EXERCISE INSTRUCTIONS:
**1.** In the album review extract, what does Jones say Life Till Bones serves as after Maloney's death?
**2.** Reproduce the passage of the album review that opens with the words containing "Much of life" and closes with "a satisfied grin.".
**3.** Carry on the review of the album Life Till Bones from the point at which it stops.

EXTRACT:
———
Abby Jones, writing for Stereogums album of the week article, gave resounding praise to the album. Similar to Sachler, Jones discusses the album as complement to the band's previous album, calling Sore Thumb something of a "hedonistic, disoriented" album that "harped on the crucial role of bro-ing out" which is contrasted with the sober lyricism of Life Till Bones which serves as "the harsh comedown" after Maloney's death. She further describes the lyrics as straddling the line between a pessimistic nihilism and an optimistic absurdism:

Much of life till bones concerns life's futility; even the album's title and skeleton-ridden artwork seem to imply that our mortal existence is nothing more than what happens until we die. But to Lilitri, these grisly revelations are freeing, splitting the difference between saying "fuck it, nothing matters" with a defeated sigh and saying "fuck it, nothing matters" with a satisfied grin.
———
DATA EXCERPTS:
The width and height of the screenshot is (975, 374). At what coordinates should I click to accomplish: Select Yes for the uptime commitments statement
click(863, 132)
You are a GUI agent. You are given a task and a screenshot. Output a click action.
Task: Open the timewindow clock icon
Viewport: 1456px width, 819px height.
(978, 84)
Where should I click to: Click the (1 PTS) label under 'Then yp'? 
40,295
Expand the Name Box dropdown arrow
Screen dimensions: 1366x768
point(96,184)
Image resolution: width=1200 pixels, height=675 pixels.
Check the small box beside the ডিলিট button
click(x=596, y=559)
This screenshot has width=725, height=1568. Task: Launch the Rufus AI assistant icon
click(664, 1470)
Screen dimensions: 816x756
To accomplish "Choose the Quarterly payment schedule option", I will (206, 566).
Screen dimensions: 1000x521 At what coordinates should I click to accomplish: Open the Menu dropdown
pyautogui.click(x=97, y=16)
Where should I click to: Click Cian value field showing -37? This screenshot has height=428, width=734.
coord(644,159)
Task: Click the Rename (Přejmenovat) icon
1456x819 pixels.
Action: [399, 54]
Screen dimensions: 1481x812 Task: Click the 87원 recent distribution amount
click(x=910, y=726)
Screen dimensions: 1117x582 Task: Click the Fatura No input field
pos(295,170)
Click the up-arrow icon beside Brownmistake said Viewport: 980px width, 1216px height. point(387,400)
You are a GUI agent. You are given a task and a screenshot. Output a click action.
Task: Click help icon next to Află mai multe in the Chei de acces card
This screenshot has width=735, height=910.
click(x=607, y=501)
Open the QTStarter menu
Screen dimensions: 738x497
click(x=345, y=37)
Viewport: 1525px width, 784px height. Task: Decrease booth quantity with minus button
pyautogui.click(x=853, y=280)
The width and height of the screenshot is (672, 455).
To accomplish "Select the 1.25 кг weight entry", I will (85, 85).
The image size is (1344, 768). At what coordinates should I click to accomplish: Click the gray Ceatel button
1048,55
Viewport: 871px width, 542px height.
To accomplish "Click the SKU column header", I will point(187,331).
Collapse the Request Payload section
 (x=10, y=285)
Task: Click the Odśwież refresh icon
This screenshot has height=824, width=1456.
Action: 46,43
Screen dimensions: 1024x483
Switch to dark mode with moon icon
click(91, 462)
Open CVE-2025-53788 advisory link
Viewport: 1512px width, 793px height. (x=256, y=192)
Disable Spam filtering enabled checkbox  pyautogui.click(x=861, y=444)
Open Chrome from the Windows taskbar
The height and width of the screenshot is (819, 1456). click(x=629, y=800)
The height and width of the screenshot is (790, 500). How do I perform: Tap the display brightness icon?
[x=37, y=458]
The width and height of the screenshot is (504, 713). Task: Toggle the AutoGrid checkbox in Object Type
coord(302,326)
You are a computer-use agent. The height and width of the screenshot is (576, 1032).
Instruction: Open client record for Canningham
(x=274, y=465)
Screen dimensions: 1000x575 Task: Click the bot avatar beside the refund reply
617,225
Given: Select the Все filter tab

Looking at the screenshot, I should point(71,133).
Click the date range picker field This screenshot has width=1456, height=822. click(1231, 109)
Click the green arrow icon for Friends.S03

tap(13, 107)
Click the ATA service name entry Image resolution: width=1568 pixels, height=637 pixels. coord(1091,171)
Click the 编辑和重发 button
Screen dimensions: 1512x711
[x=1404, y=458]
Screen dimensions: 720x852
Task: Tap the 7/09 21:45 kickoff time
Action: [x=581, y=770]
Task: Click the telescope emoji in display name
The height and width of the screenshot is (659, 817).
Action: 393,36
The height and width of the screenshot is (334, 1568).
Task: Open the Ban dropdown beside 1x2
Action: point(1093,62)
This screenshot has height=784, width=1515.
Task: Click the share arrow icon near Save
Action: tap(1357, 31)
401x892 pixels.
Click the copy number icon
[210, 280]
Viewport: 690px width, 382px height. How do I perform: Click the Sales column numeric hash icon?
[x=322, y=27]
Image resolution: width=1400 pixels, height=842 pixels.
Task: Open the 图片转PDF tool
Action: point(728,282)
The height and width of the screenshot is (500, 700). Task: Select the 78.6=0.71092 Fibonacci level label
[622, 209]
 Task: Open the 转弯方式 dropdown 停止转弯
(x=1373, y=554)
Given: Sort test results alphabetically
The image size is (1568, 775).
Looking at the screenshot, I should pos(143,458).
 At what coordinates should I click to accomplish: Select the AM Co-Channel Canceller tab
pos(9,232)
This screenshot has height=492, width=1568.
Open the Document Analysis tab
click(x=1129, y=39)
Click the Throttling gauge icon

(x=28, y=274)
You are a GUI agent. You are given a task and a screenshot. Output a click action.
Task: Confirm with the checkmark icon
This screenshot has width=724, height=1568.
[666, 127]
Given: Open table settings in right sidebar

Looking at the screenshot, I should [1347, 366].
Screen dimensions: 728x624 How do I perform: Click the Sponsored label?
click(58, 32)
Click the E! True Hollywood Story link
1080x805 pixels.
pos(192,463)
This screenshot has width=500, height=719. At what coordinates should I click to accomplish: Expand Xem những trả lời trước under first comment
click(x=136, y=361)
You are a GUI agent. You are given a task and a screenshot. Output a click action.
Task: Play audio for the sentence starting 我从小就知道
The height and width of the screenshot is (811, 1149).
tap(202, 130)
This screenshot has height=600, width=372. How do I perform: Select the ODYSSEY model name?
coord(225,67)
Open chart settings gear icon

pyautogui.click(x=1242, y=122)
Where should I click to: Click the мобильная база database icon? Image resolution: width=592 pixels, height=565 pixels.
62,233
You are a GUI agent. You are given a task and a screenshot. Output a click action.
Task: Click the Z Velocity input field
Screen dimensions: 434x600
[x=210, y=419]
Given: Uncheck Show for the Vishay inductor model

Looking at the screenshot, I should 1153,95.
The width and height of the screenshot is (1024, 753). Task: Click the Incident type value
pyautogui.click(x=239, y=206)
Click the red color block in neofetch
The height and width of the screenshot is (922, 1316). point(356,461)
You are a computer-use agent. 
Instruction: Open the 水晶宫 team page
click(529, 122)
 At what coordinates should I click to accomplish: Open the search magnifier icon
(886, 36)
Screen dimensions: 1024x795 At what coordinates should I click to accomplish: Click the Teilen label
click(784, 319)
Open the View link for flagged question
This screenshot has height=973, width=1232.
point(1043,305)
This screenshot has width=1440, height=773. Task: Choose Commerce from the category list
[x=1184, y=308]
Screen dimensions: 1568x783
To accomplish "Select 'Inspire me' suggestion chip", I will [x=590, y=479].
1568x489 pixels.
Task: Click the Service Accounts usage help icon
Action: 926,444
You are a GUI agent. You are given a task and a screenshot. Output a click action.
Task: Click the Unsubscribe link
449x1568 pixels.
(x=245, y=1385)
———
ANSWERS TO EACH TASK:
**1.** She says it serves as "the harsh comedown."

**2.**
Much of life till bones concerns life's futility; even the album's title and skeleton-ridden artwork seem to imply that our mortal existence is nothing more than what happens until we die. But to Lilitri, these grisly revelations are freeing, splitting the difference between saying "fuck it, nothing matters" with a defeated sigh and saying "fuck it, nothing matters" with a satisfied grin.

**3.**
Leah Weinstein of Paste also praised the album, writing: "Lilitri comes across as humble, self-aware and favorable protagonist—and that's only bolstered by just how fun and engaging the music is". Weinstein described Lilitri's writing as "intimate, fractured and grateful", while describing the music as "catchy" and "confident vocally" with a "tight power pop" element. BrooklynVegans Andrew Sacher mirrored Weinstein's comments on the power pop elements, describing it as musically distinct from the band's emo- and punk-laden debut album. Sacher also approved of the album as a strong follow-through on the newer sound brought along by Sore Thumb and complimented the band's ability to maintain their distinct touch while experimenting with elements of different genres, calling it "Oso Oso's lightest, brightest, snappiest songs yet".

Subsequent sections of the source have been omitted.